Regional airports in Romania

As regards the support scheme for investments in regional airports in Romania, the Commission doubts whether the public financing meets a clearly defined objective of general interest, given the apparent oversupply of airport services in Romania. In addition, the Commission needs to assess whether the upgraded infrastructure is necessary and proportional, in particular with a view to the limited activity of the airports. The initial investigation shows that Romania's regional airports are generally loss-making and that their operating losses are covered by the State on a yearly basis. EU rules allow for aid to start up services at regional airports or to cover for services of general economic interest. They do not allow for covering operating losses on a continued basis.

Timisoara airport

As regards Timisoara airport, the Commission also needs to verify whether the annual subsidies granted to the airport only serve to reduce the airport operator's current expenditures. In the absence of a general economic interest purpose, this would be incompatible with EU rules as it would provide an unfair advantage to the beneficiary with regard to its competitors, who have to operate without aid. The Commission will also further investigate the contractual relations between Timisoara airport and Wizz Air, namely a marketing agreement signed in 2008 and the non-payment of airport charges amounting to €2.6 million as well as additional rebates of 72 to 85 % on all airport charges for large aircraft (i. e. aircraft above 70 tons maximum take off weight).

The Commission is concerned such preferential treatment may have the effect of forcing out of the market the only competitor of Wizz Air on some routes.

The opening of the in-depth State aid investigations gives the Romanian government and interested third parties an opportunity to comment on the measures under assessment. It does not prejudge the final outcome of the investigation

Approval of two investment projects in UK and Italy

In separate decisions, the Commission approved two investment projects at the Cardiff (UK) and Friuli Venezia Guilia (Italy) airports.

In the case of the UK, the investment aims to improve accessibility to and connectivity with the airport from the South and West Wales. The public financing complies with all the criteria set in the 2005 EU Aviation Guidelines and the UK authorities demonstrated the public subsidies are necessary and proportional, as they represent 21.4 % of the total investment.
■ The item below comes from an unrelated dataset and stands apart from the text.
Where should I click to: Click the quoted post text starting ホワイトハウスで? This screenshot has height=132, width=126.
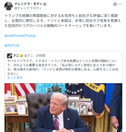click(x=63, y=67)
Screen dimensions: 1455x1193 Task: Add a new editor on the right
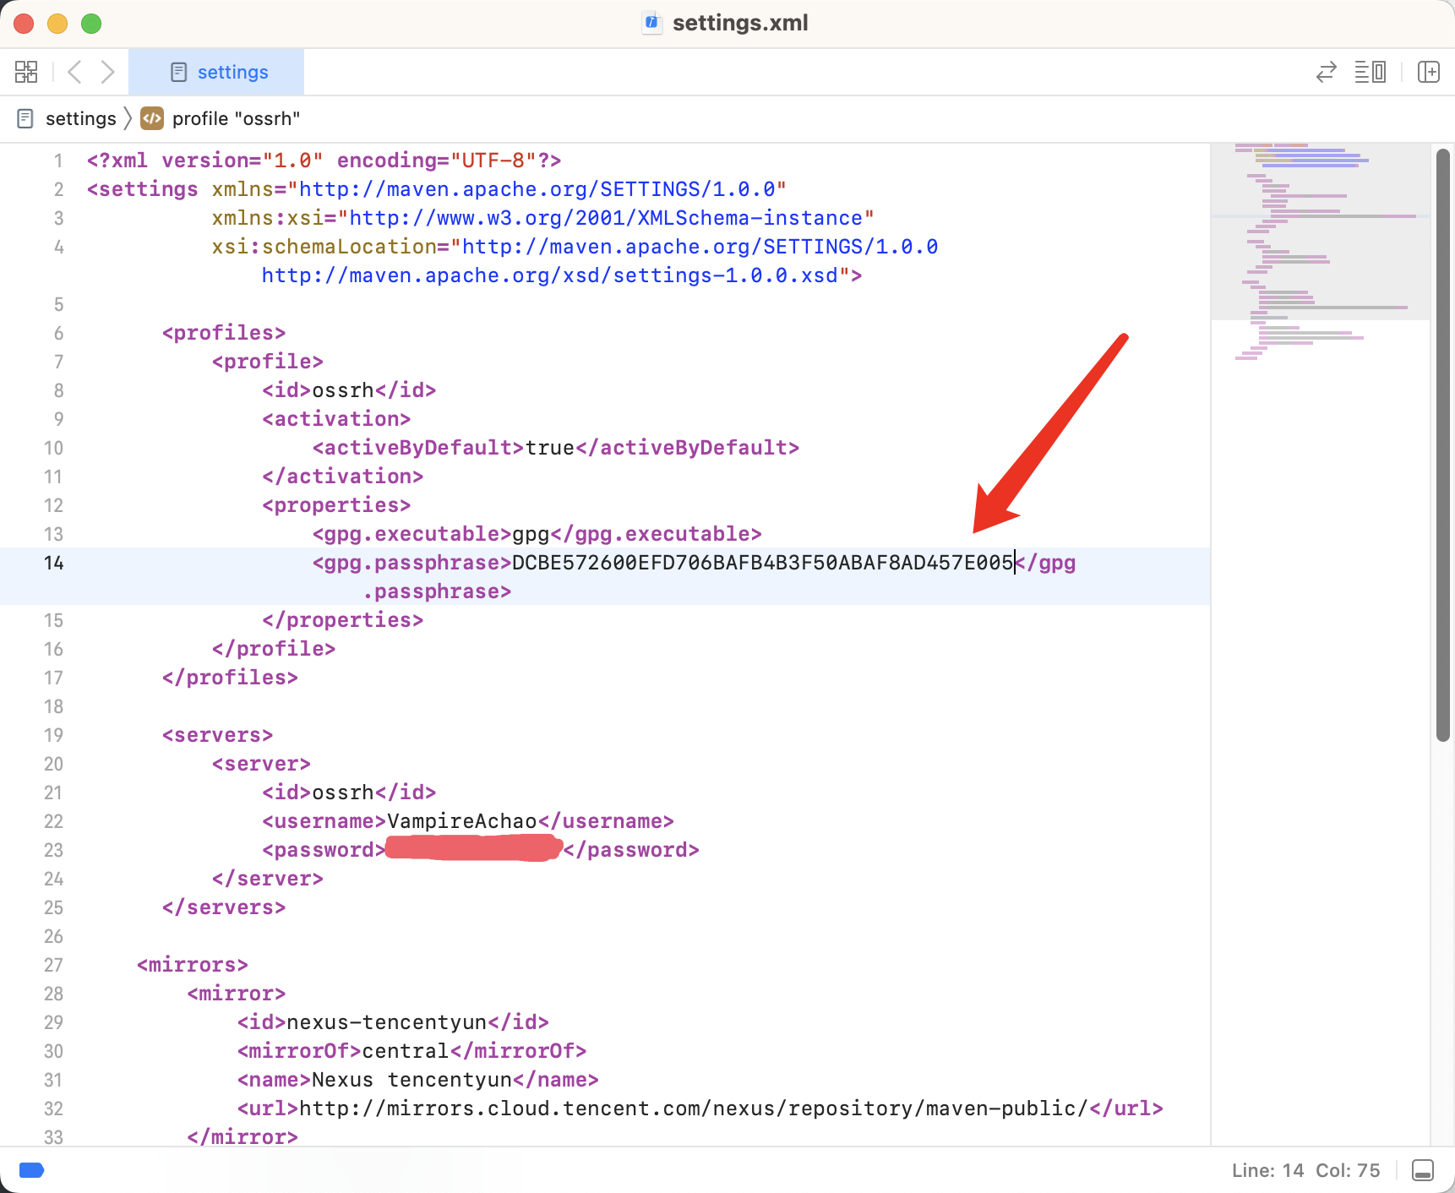pos(1428,72)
The public financing for Ronchi dei Legionari airport, in the region of Friuli Venezia Giulia, aims at facilitating the modal shift from road to rail and bus. The investment partly financed by the public authorities concerns the construction of a park-and-ride parking place, a rail station and a bus station at the airport. The Commission found that the public financing is necessary and that the advantages conferred by it are not disproportionate insofar as it does not have an adverse impact on competition and on trade between Member States.

Broader context

The Commission in April invited comments on the application of the 2005 EU Guidelines on the financing of airports and start-up aid to airlines from regional airports. The Commission is also seeking views on the 1994 EU Aviation Guidelines, which contain rules on the assessment of social and restructuring aid for airlines. Submissions can be made until 7 June 2011. In light of the comments received, the Commission will decide, whether the guidelines need to be revised and will consult further before adopting new rules.

The public consultation is available at:

The non-confidential version of the decisions will be published in the Official Journal of the EU and made available under the following case numbers

Romanian regional airports - SA.30931 (N 185/2010)

Timisoara airport, Wizz air and other airlines – SA.31662 (NN/2011)

in the State Aid Register on the DG Competition website once any confidentiality issues have been resolved. New publications of state aid decisions on the internet and in the Official Journal are listed in the State Aid Weekly e-News.